To regain credibility on the stage it once dominated as the Mandate power for Palestine, Britain should abandon failed policies. Not the least is its self-defeating refusal to deal with Hamas, the party that won the last, internationally recognised, elections held in Palestine almost 15 years ago. It should then press Fatah and Hamas into real political reconciliation, so as to be able to present a broad common front towards Israel ahead of any new peace talks. It should also encourage Israel and the Palestinian Authority (PA) to forge a new working relationship. (The Palestinians’ unilateral withdrawal from “security coordination” with Israel is having many unintended negative consequences for ordinary Palestinians.) The two sides cannot avoid dealing with the other. Britain should also press Israel to transfer all of the taxes it collects on behalf of the PA without any unlawful confiscations. This money, after all, is the PA’s lifeblood. Without the ability to pay its civil servants and security personnel, the entire shaky edifice of Palestinian state-building under occupation will likely soon collapse, leaving Israel to deal with the mess. In that worrisome scenario a new violent intifada could easily erupt, one made even more dangerous for being effectively leaderless.

For its part, the Palestinian leadership should dispense with its old ritualistic reflexes such as calling for emergency meetings of the Arab League and Organisation of Islamic Cooperation whenever it faces a crisis, as if these states were capable – or willing – to pull Palestinian chestnuts out of the proverbial fire. The UAE has just proven the contrary. Critically, what is missing today, though, is a real sense of Palestinian agency: to end the occupation and fulfil the century-old, collective dreams of self-determination.

The Conservative Government’s newfound wish to get involved again in the thick of an issue one of its Labour predecessors tossed to the United Nations in 1947 should be welcomed by all who care about the UK helping bring a modicum of peace to the region. Parliamentarians from all four nations of the United Kingdom, especially those in the Houses of Commons and Lords, should thus pay close attention to what happens next – and stand ready to call the Johnson government to account if the gap between its rhetoric and actions yawns too large.

Is the Raab trip going to be the harbinger of a period of much more active, muscular, and sustained British diplomacy, as befits its proclaimed post-Brexit role on the world stage?
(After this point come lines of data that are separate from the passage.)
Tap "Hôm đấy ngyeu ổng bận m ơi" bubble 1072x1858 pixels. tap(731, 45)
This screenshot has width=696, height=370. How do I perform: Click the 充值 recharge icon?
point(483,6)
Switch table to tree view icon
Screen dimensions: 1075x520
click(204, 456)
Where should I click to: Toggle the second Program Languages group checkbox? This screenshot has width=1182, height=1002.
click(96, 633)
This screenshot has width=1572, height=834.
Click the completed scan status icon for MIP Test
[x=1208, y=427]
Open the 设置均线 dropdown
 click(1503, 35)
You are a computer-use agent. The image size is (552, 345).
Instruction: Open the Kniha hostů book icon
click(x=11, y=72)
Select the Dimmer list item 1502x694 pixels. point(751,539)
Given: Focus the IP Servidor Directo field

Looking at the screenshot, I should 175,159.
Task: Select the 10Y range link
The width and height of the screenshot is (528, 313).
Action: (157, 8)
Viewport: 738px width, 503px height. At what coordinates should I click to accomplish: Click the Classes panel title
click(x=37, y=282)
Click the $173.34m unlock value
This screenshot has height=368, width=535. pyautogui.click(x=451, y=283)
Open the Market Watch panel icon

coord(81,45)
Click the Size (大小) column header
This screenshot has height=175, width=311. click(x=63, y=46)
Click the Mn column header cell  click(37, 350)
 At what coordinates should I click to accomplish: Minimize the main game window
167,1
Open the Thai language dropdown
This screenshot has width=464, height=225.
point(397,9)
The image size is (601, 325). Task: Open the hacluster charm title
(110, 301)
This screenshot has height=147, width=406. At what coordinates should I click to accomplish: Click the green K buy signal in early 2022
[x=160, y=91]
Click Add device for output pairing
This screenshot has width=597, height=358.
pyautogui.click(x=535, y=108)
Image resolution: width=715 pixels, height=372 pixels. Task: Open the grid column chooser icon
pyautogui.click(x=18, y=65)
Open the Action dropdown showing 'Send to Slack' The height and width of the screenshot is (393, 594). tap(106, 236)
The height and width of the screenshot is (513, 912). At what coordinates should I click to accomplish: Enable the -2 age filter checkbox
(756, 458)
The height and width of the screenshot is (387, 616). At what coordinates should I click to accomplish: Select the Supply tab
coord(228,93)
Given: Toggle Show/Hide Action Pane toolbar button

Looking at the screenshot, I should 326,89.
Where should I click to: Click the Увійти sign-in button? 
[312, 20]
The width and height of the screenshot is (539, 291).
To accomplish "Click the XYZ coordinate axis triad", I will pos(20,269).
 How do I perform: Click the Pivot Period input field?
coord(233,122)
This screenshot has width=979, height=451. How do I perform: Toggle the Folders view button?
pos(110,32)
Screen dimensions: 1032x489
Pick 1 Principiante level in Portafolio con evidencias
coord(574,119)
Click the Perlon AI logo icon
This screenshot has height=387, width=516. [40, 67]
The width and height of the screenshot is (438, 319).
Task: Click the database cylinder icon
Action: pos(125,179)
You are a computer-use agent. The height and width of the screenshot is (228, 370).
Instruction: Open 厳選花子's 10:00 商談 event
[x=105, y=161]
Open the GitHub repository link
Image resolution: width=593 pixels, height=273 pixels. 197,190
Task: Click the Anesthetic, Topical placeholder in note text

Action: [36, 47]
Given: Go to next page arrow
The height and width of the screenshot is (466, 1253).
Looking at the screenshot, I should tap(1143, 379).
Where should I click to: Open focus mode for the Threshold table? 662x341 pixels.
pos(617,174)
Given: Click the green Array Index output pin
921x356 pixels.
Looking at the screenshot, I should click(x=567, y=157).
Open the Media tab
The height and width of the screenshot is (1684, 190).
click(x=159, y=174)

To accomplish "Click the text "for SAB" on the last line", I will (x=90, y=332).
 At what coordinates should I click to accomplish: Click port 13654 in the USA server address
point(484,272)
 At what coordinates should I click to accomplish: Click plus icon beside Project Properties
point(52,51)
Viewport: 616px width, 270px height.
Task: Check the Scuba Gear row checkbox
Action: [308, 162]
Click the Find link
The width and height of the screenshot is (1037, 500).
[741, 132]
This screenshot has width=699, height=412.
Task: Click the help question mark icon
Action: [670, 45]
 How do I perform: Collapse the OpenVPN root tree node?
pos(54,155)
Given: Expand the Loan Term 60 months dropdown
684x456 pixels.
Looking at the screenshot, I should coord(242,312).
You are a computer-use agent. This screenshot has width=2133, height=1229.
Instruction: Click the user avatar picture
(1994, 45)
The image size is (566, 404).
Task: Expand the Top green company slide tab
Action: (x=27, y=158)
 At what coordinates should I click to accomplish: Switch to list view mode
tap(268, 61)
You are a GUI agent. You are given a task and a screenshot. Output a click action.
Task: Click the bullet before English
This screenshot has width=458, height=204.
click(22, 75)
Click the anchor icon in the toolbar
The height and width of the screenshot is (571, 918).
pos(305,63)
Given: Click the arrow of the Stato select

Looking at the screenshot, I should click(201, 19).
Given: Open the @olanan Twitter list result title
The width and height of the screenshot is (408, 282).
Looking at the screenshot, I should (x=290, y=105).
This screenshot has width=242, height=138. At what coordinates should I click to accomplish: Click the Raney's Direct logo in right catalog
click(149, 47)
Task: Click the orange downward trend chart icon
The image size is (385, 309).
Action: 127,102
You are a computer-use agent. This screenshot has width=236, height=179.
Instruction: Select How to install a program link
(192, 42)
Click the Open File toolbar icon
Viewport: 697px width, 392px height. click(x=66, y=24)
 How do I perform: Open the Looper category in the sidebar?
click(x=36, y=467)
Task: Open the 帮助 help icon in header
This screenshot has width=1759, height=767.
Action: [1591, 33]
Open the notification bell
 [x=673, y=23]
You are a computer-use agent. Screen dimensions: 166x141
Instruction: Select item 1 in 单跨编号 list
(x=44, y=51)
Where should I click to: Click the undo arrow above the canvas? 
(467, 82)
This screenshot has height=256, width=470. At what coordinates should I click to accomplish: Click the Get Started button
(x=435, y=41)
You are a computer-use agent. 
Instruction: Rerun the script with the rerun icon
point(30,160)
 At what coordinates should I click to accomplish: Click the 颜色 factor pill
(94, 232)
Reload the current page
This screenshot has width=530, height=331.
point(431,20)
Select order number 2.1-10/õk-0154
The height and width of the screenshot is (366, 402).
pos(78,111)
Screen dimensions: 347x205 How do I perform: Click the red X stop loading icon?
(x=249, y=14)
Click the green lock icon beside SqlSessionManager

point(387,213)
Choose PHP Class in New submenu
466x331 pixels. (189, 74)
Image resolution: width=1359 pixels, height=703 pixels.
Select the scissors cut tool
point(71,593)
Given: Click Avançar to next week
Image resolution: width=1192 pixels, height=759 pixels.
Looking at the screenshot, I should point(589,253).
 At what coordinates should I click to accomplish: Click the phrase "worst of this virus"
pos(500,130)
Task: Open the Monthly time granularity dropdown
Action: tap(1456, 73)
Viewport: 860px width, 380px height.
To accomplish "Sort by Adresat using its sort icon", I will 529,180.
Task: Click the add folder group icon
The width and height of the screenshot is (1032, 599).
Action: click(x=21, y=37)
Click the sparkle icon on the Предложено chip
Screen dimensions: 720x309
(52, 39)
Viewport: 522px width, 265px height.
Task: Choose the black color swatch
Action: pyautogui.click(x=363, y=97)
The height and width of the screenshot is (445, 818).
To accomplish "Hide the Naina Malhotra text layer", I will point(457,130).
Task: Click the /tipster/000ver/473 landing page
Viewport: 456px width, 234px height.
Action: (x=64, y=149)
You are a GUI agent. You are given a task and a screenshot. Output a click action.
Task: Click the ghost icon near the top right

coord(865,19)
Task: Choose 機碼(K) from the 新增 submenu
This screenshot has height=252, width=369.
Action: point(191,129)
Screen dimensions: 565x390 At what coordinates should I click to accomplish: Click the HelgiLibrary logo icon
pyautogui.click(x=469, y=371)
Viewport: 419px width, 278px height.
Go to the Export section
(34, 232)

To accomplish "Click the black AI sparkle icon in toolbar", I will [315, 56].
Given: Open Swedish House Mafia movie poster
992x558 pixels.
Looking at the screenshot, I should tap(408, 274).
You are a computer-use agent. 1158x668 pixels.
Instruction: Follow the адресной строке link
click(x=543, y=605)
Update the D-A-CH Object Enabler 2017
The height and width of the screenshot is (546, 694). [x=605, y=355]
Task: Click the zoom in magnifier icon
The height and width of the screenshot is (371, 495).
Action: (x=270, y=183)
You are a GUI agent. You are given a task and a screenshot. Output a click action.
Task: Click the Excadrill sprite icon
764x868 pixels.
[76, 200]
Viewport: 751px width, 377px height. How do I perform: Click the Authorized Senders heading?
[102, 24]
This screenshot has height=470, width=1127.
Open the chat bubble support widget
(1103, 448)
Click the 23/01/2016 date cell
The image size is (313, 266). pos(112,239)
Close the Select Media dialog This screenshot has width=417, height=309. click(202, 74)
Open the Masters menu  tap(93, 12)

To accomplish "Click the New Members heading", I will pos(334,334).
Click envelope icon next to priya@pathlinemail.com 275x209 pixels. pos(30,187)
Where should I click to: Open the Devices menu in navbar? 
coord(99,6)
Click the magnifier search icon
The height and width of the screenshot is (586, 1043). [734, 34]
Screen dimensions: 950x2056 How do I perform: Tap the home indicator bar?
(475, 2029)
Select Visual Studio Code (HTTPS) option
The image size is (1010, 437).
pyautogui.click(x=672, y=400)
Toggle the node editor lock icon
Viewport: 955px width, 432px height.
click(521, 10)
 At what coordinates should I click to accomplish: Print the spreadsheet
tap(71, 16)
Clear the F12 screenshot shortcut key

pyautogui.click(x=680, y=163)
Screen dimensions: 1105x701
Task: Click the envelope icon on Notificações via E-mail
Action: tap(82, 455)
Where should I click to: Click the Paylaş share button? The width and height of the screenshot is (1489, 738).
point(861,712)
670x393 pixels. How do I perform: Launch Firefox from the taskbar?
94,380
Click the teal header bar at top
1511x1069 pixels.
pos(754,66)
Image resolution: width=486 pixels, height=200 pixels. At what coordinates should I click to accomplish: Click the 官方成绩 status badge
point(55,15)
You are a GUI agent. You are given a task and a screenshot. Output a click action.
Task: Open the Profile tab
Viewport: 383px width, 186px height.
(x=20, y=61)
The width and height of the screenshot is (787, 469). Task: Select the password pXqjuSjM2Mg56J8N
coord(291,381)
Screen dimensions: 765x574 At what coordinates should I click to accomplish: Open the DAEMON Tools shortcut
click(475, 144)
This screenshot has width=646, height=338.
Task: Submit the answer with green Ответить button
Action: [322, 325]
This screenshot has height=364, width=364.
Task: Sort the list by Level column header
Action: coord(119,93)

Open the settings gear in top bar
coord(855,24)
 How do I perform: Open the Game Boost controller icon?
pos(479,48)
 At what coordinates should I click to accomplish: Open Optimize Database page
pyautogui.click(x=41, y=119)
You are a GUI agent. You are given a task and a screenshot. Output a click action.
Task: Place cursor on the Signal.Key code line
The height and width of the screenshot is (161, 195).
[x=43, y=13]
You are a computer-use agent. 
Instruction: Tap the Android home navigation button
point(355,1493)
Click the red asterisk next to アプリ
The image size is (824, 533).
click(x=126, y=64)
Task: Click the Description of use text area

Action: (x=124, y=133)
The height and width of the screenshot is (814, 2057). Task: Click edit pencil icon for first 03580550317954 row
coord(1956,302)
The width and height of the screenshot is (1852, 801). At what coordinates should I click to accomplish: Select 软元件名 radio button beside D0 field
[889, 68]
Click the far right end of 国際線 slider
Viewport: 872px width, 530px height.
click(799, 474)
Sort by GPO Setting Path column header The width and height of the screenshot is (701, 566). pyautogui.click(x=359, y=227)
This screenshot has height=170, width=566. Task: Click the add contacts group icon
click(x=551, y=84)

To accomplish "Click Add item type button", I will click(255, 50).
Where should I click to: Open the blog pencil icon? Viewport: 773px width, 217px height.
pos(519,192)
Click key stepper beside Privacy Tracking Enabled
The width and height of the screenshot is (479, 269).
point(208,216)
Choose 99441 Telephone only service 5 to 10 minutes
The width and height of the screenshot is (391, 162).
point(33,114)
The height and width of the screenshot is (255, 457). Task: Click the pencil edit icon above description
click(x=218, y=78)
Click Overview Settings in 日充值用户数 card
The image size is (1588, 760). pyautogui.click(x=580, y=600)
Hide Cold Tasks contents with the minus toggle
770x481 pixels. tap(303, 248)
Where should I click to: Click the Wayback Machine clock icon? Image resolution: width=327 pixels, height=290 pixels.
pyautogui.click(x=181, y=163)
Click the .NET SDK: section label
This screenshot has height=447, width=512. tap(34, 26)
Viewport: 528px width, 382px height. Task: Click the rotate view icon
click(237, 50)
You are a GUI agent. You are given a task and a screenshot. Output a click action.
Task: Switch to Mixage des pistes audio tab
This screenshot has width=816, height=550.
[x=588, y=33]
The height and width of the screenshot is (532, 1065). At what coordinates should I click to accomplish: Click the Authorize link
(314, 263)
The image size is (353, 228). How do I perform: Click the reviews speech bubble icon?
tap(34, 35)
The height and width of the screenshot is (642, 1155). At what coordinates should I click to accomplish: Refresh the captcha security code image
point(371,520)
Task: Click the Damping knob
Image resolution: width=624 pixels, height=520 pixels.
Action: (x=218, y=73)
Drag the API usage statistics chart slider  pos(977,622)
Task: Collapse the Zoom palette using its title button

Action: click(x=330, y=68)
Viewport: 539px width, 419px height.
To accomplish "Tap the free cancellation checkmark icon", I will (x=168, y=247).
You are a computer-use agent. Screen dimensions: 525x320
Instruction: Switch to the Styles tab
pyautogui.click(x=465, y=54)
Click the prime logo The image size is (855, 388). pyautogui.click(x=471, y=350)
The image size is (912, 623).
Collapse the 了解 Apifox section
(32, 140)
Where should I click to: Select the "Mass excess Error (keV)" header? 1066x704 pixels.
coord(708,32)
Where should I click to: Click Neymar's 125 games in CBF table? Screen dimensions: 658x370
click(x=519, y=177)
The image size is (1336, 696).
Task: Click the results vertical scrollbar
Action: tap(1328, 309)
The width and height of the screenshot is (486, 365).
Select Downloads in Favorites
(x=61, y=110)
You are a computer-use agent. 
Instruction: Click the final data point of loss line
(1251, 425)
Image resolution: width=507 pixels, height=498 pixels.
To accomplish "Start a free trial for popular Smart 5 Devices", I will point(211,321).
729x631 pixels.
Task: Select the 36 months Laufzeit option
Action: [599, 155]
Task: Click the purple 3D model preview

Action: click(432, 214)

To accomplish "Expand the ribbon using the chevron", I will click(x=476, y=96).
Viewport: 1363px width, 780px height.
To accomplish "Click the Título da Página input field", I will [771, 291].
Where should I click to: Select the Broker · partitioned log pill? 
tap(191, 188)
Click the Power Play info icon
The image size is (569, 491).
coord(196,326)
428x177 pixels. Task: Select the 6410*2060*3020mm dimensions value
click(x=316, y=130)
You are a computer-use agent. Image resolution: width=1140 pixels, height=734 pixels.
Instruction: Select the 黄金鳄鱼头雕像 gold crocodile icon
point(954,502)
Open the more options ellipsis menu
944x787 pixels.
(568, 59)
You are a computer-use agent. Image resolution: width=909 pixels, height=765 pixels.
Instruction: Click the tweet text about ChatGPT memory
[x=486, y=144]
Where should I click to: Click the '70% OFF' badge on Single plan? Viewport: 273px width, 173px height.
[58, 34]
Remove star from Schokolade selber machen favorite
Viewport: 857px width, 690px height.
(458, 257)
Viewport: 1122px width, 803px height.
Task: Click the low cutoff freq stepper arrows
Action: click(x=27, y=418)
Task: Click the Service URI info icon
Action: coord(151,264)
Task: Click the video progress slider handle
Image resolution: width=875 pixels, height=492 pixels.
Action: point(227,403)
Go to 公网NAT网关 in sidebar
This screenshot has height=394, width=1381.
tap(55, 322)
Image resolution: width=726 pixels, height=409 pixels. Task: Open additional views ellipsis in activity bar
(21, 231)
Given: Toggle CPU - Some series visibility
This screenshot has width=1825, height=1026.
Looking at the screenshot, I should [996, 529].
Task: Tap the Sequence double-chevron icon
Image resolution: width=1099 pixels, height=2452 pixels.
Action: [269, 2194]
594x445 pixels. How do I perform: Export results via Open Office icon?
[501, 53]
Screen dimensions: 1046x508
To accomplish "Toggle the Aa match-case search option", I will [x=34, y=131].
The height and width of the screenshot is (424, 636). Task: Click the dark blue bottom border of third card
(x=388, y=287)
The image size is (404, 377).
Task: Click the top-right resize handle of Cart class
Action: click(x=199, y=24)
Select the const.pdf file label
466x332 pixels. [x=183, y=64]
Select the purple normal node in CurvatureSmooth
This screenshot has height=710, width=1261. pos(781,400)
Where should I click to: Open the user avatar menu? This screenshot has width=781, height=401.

Or will it prove to be just another walk-on part in this mad theatre of illusions and delusions called the Middle East? We fervently hope events will show it is the former, not the latter.

Andrew Whitley is founder and executive director of Geo-Political Advisory Services (GPAS), a UK-based consultancy that works on the alleviation of armed conflict in the Middle East and Asia. He was previously Policy Director and interim Chief Executive of The Elders, the organisation of global figures founded by Nelson Mandela. He has worked as a journalist with the BBC and Financial Times and later, with the United Nations. He was the founding director of Human Rights Watch’s Middle East and North Africa division.